TREND MICRO SECURITY PREDICTIONS FOR 2022
2021 marked a turning point for organizations big and small, as the ongoing lockdown drove many to
expedite their digital transformations and embrace hybrid work models. Now, well over a year into
the Covid-19 pandemic, these companies must prepare to shift gears once again as the world finds
its footing in yet another new normal — one that prioritizes the hybrid work model and is, hopefully,
at the tail end of the global health crisis.
1
Malicious actors are poised to move in on the opportunities arising from a business landscape
still in flux. New pain points are bound to arise as the push for digital transformations continues to
redefine organizations’ attack surfaces. However, companies will be prepared to curb these threats
by hardening their defenses with a multitude of tools and best practices.
Coming into 2022, emerging threats will continue to test the resilience of supply chains around the
world. The fourfold extortion model that has been gaining popularity among malicious actors will
spell operational disruptions with far-reaching impact not only on the victims themselves but on
their customers and partners as well.
Cloud adopters will need to shore up their defenses on multiple fronts, especially if they are to
weather attacks from actors intent on both using tried-and-true methodologies and innovating
by following new technology trends. The introduction of new cryptocurrencies in 2022 will require
security teams to stay on top of any cybercriminals attempting to infiltrate and abuse corporate
resources for their cloud-computing capabilities. We also expect malicious actors to increasingly
target build systems and developer credentials as points of entry to cloud services and applications.

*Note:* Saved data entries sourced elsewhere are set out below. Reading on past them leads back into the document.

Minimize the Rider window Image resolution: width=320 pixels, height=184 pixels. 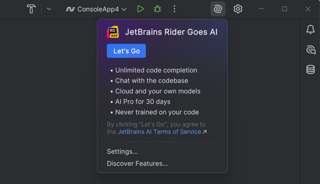261,9
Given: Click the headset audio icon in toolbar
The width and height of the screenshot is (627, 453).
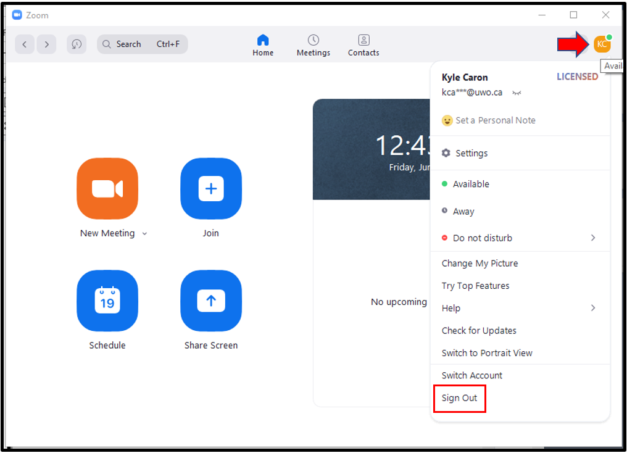Looking at the screenshot, I should pyautogui.click(x=77, y=44).
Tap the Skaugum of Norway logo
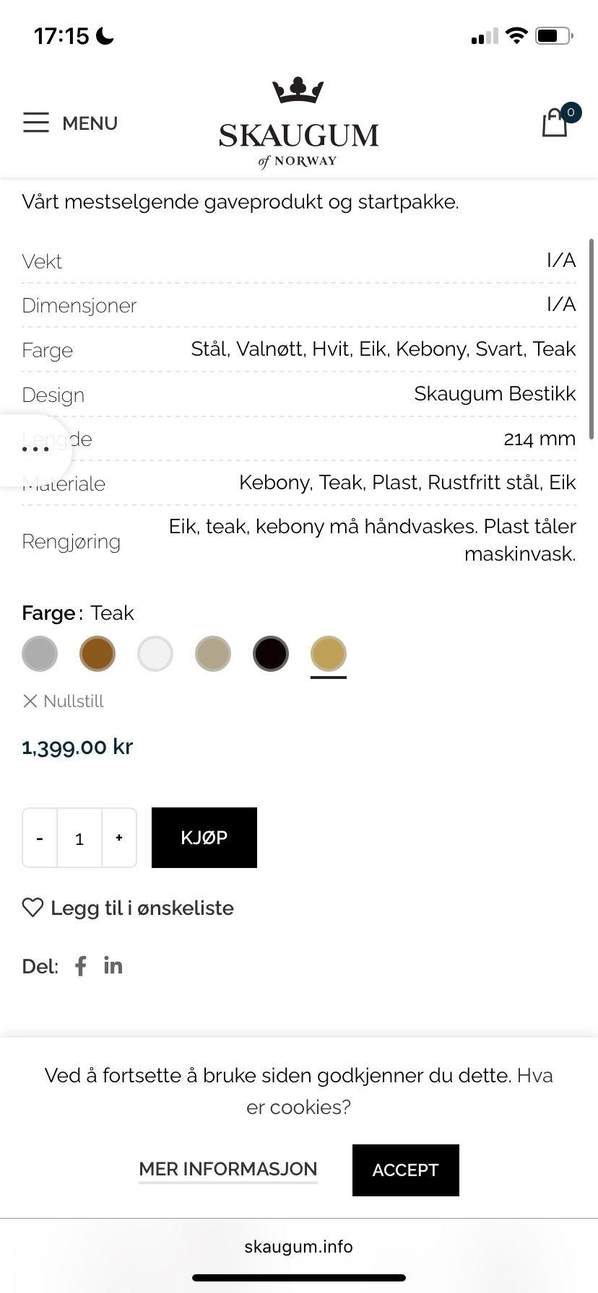Image resolution: width=598 pixels, height=1293 pixels. [298, 124]
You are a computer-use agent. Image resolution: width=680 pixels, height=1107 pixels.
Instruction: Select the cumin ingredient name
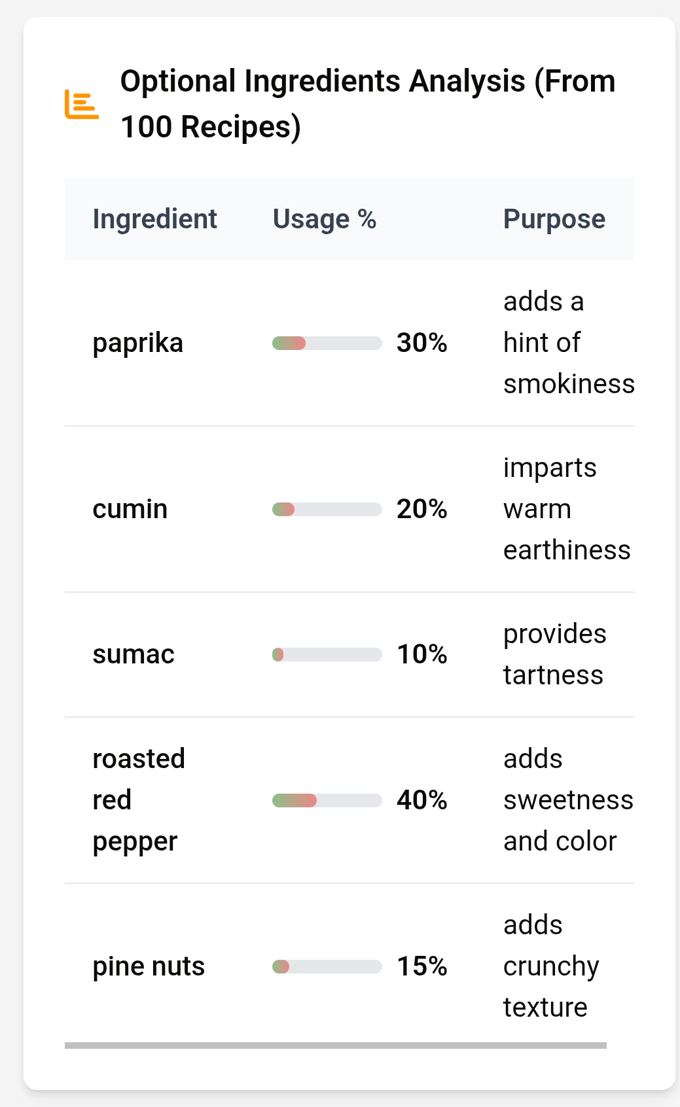pos(130,509)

Consequently, developers will have to ensure that their credentials stay out of reach of attackers
looking to compromise their systems.
We expect an unprecedented number of vulnerabilities to be unearthed in the year ahead as a result
of more vulnerability hunters looking to collect big bug bounties and of increased media attention
on vulnerabilities. We foresee this leading to a surge in zero-day exploits that will beat 2021’s record-
setting number of zero-day exploits in active use.
2
The patch gap will leave unprotected enterprises
at the mercy of malicious actors eager to home in on any weak spots in IT infrastructures by stacking
multiple vulnerabilities to create new, multiplatform threats.